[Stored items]

Segment Open

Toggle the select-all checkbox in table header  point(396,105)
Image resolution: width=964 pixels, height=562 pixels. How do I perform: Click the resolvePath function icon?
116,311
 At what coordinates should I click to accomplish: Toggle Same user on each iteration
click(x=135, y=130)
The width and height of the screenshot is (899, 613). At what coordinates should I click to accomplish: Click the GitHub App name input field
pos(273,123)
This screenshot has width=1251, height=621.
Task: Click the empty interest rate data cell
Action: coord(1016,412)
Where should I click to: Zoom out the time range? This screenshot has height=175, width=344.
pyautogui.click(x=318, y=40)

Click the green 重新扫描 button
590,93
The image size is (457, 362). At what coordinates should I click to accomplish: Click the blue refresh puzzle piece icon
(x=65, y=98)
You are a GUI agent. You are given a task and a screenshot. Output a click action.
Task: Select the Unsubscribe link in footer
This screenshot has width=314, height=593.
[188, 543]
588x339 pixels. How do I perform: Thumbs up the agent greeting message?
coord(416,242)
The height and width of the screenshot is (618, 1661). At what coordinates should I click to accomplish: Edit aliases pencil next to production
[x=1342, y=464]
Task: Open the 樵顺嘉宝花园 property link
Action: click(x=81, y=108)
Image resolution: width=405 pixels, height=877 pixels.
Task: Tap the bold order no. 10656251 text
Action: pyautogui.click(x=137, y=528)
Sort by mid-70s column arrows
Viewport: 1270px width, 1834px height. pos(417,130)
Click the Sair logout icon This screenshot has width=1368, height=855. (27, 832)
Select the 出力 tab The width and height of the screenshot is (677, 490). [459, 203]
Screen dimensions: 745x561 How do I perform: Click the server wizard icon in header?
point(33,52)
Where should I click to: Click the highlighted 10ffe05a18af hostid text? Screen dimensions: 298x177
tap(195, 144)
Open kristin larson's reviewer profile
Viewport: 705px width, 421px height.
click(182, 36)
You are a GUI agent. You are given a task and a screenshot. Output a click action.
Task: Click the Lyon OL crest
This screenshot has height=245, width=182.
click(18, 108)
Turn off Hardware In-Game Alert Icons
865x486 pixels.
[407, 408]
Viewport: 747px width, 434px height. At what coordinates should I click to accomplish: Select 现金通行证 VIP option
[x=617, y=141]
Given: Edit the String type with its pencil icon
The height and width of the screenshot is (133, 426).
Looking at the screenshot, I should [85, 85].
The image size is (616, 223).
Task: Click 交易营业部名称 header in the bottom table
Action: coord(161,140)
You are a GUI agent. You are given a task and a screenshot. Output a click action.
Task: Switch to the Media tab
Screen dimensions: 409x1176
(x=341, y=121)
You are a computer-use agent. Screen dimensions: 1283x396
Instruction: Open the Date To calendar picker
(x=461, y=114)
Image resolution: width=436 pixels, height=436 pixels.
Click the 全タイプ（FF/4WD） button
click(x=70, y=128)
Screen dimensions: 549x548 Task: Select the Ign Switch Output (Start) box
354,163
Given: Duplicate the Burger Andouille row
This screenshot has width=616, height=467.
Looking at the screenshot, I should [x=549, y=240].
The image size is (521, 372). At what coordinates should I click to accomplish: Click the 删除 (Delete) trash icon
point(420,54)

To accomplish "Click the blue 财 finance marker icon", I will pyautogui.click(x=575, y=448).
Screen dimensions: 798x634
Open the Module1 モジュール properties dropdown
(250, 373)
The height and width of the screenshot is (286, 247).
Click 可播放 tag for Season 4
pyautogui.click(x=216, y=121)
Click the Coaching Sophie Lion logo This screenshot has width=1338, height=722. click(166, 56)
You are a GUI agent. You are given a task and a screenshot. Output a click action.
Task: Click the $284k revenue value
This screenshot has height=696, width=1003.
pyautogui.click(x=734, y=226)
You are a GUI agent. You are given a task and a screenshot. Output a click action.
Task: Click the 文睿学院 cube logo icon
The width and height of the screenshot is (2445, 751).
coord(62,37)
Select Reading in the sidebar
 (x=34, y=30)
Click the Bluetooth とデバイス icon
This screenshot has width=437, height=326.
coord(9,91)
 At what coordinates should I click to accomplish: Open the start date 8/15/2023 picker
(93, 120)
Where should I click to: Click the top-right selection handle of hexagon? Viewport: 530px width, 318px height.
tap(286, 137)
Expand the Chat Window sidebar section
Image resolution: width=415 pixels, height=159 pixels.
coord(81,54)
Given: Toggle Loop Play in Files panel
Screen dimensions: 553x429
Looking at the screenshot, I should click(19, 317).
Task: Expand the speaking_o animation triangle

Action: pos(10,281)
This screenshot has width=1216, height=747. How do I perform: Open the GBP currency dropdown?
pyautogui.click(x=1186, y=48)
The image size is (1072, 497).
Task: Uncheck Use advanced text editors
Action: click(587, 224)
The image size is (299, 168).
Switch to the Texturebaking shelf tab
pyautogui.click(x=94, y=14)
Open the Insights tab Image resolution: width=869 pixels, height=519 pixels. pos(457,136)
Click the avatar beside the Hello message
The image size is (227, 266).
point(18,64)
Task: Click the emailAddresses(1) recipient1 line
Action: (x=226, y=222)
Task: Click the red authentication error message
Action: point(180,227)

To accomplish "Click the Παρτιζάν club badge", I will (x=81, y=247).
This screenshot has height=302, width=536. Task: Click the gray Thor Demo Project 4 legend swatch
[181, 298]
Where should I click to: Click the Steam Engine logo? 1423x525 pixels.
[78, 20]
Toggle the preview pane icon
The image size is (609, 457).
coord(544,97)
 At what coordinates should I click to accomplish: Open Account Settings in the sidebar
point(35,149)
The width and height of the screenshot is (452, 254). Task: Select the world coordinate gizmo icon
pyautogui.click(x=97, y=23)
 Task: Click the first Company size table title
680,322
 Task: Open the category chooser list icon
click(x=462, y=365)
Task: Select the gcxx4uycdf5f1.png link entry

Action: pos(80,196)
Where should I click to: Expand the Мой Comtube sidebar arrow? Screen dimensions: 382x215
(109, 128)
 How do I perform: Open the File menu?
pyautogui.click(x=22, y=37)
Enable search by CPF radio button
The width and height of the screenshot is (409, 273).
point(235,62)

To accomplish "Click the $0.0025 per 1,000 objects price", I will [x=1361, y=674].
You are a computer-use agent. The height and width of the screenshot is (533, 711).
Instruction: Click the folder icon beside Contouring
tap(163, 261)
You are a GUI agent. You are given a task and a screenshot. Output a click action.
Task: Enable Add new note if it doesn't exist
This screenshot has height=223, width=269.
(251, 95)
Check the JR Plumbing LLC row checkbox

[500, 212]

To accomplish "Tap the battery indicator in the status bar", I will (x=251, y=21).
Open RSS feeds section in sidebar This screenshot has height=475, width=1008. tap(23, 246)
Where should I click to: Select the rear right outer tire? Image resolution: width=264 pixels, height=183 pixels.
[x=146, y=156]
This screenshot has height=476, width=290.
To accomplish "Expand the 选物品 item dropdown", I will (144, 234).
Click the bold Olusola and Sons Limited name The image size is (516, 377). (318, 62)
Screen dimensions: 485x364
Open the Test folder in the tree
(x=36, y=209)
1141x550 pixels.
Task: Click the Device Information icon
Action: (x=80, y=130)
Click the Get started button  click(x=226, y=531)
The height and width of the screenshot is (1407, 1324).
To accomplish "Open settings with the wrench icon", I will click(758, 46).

Segment Closed

▸ Your goal: Set down every entry again, word for word.

▸ Task response:
Toggle the select-all checkbox in table header  point(396,105)
Image resolution: width=964 pixels, height=562 pixels. How do I perform: Click the resolvePath function icon?
116,311
 At what coordinates should I click to accomplish: Toggle Same user on each iteration
click(x=135, y=130)
The width and height of the screenshot is (899, 613). At what coordinates should I click to accomplish: Click the GitHub App name input field
pos(273,123)
This screenshot has width=1251, height=621.
Task: Click the empty interest rate data cell
Action: coord(1016,412)
Where should I click to: Zoom out the time range? This screenshot has height=175, width=344.
pyautogui.click(x=318, y=40)

Click the green 重新扫描 button
590,93
The image size is (457, 362). At what coordinates should I click to accomplish: Click the blue refresh puzzle piece icon
(x=65, y=98)
You are a GUI agent. You are given a task and a screenshot. Output a click action.
Task: Select the Unsubscribe link in footer
This screenshot has width=314, height=593.
[188, 543]
588x339 pixels. How do I perform: Thumbs up the agent greeting message?
coord(416,242)
The height and width of the screenshot is (618, 1661). At what coordinates should I click to accomplish: Edit aliases pencil next to production
[x=1342, y=464]
Task: Open the 樵顺嘉宝花园 property link
Action: click(x=81, y=108)
Image resolution: width=405 pixels, height=877 pixels.
Task: Tap the bold order no. 10656251 text
Action: pyautogui.click(x=137, y=528)
Sort by mid-70s column arrows
Viewport: 1270px width, 1834px height. pos(417,130)
Click the Sair logout icon This screenshot has width=1368, height=855. (27, 832)
Select the 出力 tab The width and height of the screenshot is (677, 490). [459, 203]
Screen dimensions: 745x561 How do I perform: Click the server wizard icon in header?
point(33,52)
Where should I click to: Click the highlighted 10ffe05a18af hostid text? Screen dimensions: 298x177
tap(195, 144)
Open kristin larson's reviewer profile
Viewport: 705px width, 421px height.
click(182, 36)
You are a GUI agent. You are given a task and a screenshot. Output a click action.
Task: Click the Lyon OL crest
This screenshot has height=245, width=182.
click(18, 108)
Turn off Hardware In-Game Alert Icons
865x486 pixels.
[407, 408]
Viewport: 747px width, 434px height. At what coordinates should I click to accomplish: Select 现金通行证 VIP option
[x=617, y=141]
Given: Edit the String type with its pencil icon
The height and width of the screenshot is (133, 426).
Looking at the screenshot, I should [85, 85].
The image size is (616, 223).
Task: Click 交易营业部名称 header in the bottom table
Action: coord(161,140)
You are a GUI agent. You are given a task and a screenshot. Output a click action.
Task: Switch to the Media tab
Screen dimensions: 409x1176
(x=341, y=121)
You are a computer-use agent. Screen dimensions: 1283x396
Instruction: Open the Date To calendar picker
(x=461, y=114)
Image resolution: width=436 pixels, height=436 pixels.
Click the 全タイプ（FF/4WD） button
click(x=70, y=128)
Screen dimensions: 549x548 Task: Select the Ign Switch Output (Start) box
354,163
Given: Duplicate the Burger Andouille row
This screenshot has width=616, height=467.
Looking at the screenshot, I should [x=549, y=240].
The image size is (521, 372). At what coordinates should I click to accomplish: Click the 删除 (Delete) trash icon
point(420,54)

To accomplish "Click the blue 财 finance marker icon", I will pyautogui.click(x=575, y=448).
Screen dimensions: 798x634
Open the Module1 モジュール properties dropdown
(250, 373)
The height and width of the screenshot is (286, 247).
Click 可播放 tag for Season 4
pyautogui.click(x=216, y=121)
Click the Coaching Sophie Lion logo This screenshot has width=1338, height=722. click(166, 56)
You are a GUI agent. You are given a task and a screenshot. Output a click action.
Task: Click the $284k revenue value
This screenshot has height=696, width=1003.
pyautogui.click(x=734, y=226)
You are a GUI agent. You are given a task and a screenshot. Output a click action.
Task: Click the 文睿学院 cube logo icon
The width and height of the screenshot is (2445, 751).
coord(62,37)
Select Reading in the sidebar
 (x=34, y=30)
Click the Bluetooth とデバイス icon
This screenshot has width=437, height=326.
coord(9,91)
 At what coordinates should I click to accomplish: Open the start date 8/15/2023 picker
(93, 120)
Where should I click to: Click the top-right selection handle of hexagon? Viewport: 530px width, 318px height.
tap(286, 137)
Expand the Chat Window sidebar section
Image resolution: width=415 pixels, height=159 pixels.
coord(81,54)
Given: Toggle Loop Play in Files panel
Screen dimensions: 553x429
Looking at the screenshot, I should click(19, 317).
Task: Expand the speaking_o animation triangle

Action: pos(10,281)
This screenshot has width=1216, height=747. How do I perform: Open the GBP currency dropdown?
pyautogui.click(x=1186, y=48)
The image size is (1072, 497).
Task: Uncheck Use advanced text editors
Action: click(587, 224)
The image size is (299, 168).
Switch to the Texturebaking shelf tab
pyautogui.click(x=94, y=14)
Open the Insights tab Image resolution: width=869 pixels, height=519 pixels. pos(457,136)
Click the avatar beside the Hello message
The image size is (227, 266).
point(18,64)
Task: Click the emailAddresses(1) recipient1 line
Action: (x=226, y=222)
Task: Click the red authentication error message
Action: point(180,227)

To accomplish "Click the Παρτιζάν club badge", I will (x=81, y=247).
This screenshot has height=302, width=536. Task: Click the gray Thor Demo Project 4 legend swatch
[181, 298]
Where should I click to: Click the Steam Engine logo? 1423x525 pixels.
[78, 20]
Toggle the preview pane icon
The image size is (609, 457).
coord(544,97)
 At what coordinates should I click to accomplish: Open Account Settings in the sidebar
point(35,149)
The width and height of the screenshot is (452, 254). Task: Select the world coordinate gizmo icon
pyautogui.click(x=97, y=23)
 Task: Click the first Company size table title
680,322
 Task: Open the category chooser list icon
click(x=462, y=365)
Task: Select the gcxx4uycdf5f1.png link entry

Action: pos(80,196)
Where should I click to: Expand the Мой Comtube sidebar arrow? Screen dimensions: 382x215
(109, 128)
 How do I perform: Open the File menu?
pyautogui.click(x=22, y=37)
Enable search by CPF radio button
The width and height of the screenshot is (409, 273).
point(235,62)

To accomplish "Click the $0.0025 per 1,000 objects price", I will [x=1361, y=674].
You are a computer-use agent. The height and width of the screenshot is (533, 711).
Instruction: Click the folder icon beside Contouring
tap(163, 261)
You are a GUI agent. You are given a task and a screenshot. Output a click action.
Task: Enable Add new note if it doesn't exist
This screenshot has height=223, width=269.
(251, 95)
Check the JR Plumbing LLC row checkbox

[500, 212]

To accomplish "Tap the battery indicator in the status bar", I will (x=251, y=21).
Open RSS feeds section in sidebar This screenshot has height=475, width=1008. tap(23, 246)
Where should I click to: Select the rear right outer tire? Image resolution: width=264 pixels, height=183 pixels.
[x=146, y=156]
This screenshot has height=476, width=290.
To accomplish "Expand the 选物品 item dropdown", I will (144, 234).
Click the bold Olusola and Sons Limited name The image size is (516, 377). (318, 62)
Screen dimensions: 485x364
Open the Test folder in the tree
(x=36, y=209)
1141x550 pixels.
Task: Click the Device Information icon
Action: (x=80, y=130)
Click the Get started button  click(x=226, y=531)
The height and width of the screenshot is (1407, 1324).
To accomplish "Open settings with the wrench icon", I will click(758, 46).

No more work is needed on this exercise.